Its future uncertain, La Comida scrambles to find new space downtown

La Comida clients sit down for lunch at Stevenson House in Palo Alto on April 19, 2023. Photo by Magali Gauthier.

Jan Holliday discovered La Comida more than two decades ago, when her daughter, son-in-law and two grandchildren moved into her Crescent Park home.

She didn't have full access to her kitchen at that time, and so she began to attend lunches that the nonprofit was providing at a Bryant Street building occupied by the nonprofit Avenidas. The program, she said, was a "lifesaver." She was able to obtain nutritious meals while meeting people in the community.

But after close to four decades in Avenidas, the dining program came to an acrimonious halt in 2017, when Avenidas began to rehabilitate the building and the newly reconfigured dining area was deemed by La Comida to be too small for its needs. In August of that year, La Comida left Avenidas.

The food fight between Palo Alto's two preeminent senior-serving nonprofits had by then turned bitter. La Comida users argued that Avenidas' proposed dining space, which would accommodate around 90 people rather than the pre-rehabilitation 120, amounted to an eviction for the dining program. The debate over space turned into a legal scuffle in 2016, when La Comida filed an appeal against Avenidas' rehabilitation plan. (The two sides ultimately reached a settlement that, among other conditions, committed Avenidas to help pay for a new location for La Comida.)

These days, Holliday and many other residents in north Palo Alto are settling for the next best scenario: picking up takeout meals that are prepared, packaged and distributed to dozens of seniors on weekdays at the First United Methodist Church on Hamilton Avenue. In south Palo Alto, La Comida continues to run a congregate dining program at the Stevenson House apartment complex, where it prepares all of its meals and serves about 150 visitors at about 70 tables on a typical afternoon, according to Bill Blodgett, co-president of the La Comida board.

The downtown takeout program is also a hit. On a typical lunch hour, it attracts about 140 seniors, according to Blodgett. Most are low income; a few are homeless. Many are residents of Lytton Gardens or other downtown senior residential facilities. By 11:45 a.m. on a recent Monday, about two dozen individuals had lined up to get lunches just as the program opened for the day.

Jan Holiday, a longtime participant in La Comida's lunch program and a member of the nonprofit's board of directors, stands outside the take-out location at the First United Methodist Church on April 17, 2023. Photo by Gennady Sheyner.

Holliday arrived a bit after noon to pick up La Comida's daily offering: pollo asado, pinto beans, green pepper strips, zucchini and fresh fruit. She exchanged pleasantries with passersby. A woman cheerfully greeted her. "Nice to see you," she replied, smiling back. The community interactions are still there in the takeout program, she said, but they're fleeting.

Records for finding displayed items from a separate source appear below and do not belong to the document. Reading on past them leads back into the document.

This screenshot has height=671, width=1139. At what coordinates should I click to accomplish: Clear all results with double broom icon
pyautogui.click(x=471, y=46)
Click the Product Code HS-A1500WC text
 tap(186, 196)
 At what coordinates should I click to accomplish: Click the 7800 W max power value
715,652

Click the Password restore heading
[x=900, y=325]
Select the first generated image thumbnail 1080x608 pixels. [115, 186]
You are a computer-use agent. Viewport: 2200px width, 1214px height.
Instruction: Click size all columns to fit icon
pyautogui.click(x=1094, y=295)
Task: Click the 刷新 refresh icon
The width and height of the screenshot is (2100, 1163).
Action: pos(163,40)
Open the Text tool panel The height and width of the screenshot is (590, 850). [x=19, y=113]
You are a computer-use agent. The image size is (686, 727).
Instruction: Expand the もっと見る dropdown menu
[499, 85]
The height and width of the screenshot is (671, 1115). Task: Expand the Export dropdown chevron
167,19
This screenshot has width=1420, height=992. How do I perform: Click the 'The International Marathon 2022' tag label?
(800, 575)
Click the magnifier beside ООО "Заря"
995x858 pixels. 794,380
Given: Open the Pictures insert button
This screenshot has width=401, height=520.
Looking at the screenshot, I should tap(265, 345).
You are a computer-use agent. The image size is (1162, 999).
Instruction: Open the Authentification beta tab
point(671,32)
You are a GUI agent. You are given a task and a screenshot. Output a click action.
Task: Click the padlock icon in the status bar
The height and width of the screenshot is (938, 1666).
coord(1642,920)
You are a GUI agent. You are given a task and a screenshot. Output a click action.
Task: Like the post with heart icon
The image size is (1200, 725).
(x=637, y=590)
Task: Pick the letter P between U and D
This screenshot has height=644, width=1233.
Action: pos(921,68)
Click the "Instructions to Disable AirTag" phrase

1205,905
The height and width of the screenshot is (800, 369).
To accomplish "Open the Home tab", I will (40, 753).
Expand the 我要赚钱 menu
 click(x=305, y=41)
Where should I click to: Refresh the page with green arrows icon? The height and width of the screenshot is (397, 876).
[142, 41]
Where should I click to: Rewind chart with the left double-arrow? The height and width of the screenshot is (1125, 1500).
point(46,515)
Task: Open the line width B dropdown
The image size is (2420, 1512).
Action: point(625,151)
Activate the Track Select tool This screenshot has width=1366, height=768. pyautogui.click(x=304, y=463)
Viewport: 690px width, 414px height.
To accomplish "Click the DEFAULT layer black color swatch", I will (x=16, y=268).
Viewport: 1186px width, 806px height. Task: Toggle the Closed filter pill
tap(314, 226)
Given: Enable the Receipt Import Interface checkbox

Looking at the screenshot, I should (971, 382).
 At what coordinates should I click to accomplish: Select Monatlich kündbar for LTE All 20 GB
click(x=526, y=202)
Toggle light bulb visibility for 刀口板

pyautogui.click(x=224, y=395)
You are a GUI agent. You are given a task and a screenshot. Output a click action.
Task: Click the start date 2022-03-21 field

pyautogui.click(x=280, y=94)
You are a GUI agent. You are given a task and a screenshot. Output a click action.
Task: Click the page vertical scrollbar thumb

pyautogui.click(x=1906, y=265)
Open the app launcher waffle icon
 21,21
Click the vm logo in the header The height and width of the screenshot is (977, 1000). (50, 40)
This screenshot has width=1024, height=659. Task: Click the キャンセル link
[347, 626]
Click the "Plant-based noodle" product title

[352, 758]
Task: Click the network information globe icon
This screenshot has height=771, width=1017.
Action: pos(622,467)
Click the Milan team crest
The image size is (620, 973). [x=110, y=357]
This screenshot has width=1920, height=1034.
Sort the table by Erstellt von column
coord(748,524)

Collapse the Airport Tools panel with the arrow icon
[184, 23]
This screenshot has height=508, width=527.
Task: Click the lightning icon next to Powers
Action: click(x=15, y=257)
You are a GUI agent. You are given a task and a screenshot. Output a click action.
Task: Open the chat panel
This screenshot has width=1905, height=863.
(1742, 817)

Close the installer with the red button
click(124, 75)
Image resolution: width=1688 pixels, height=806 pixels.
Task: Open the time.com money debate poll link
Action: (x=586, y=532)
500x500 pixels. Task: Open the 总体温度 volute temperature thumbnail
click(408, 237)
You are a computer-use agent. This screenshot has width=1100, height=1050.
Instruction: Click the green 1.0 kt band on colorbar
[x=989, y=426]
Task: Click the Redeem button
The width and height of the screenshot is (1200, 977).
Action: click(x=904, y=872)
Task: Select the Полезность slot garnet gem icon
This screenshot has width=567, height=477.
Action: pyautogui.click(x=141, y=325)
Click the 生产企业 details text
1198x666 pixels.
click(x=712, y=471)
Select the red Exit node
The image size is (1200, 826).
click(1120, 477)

"The social connections that I made while having lunch at Avenidas are invaluable in my life," Holliday, 81, said. "From the bottom of my heart, they are invaluable. Losing that has been a great loss in my feeling of well-being."

The downtown program is now in jeopardy. Starting in July, La Comida will be required to return to congregate dining to remain eligible for the various state and federal grants that pay for its operations. The pandemic-era exemption that allowed the nonprofit to switch to takeout is about to go away thanks to the recent expiration of California's state of emergency.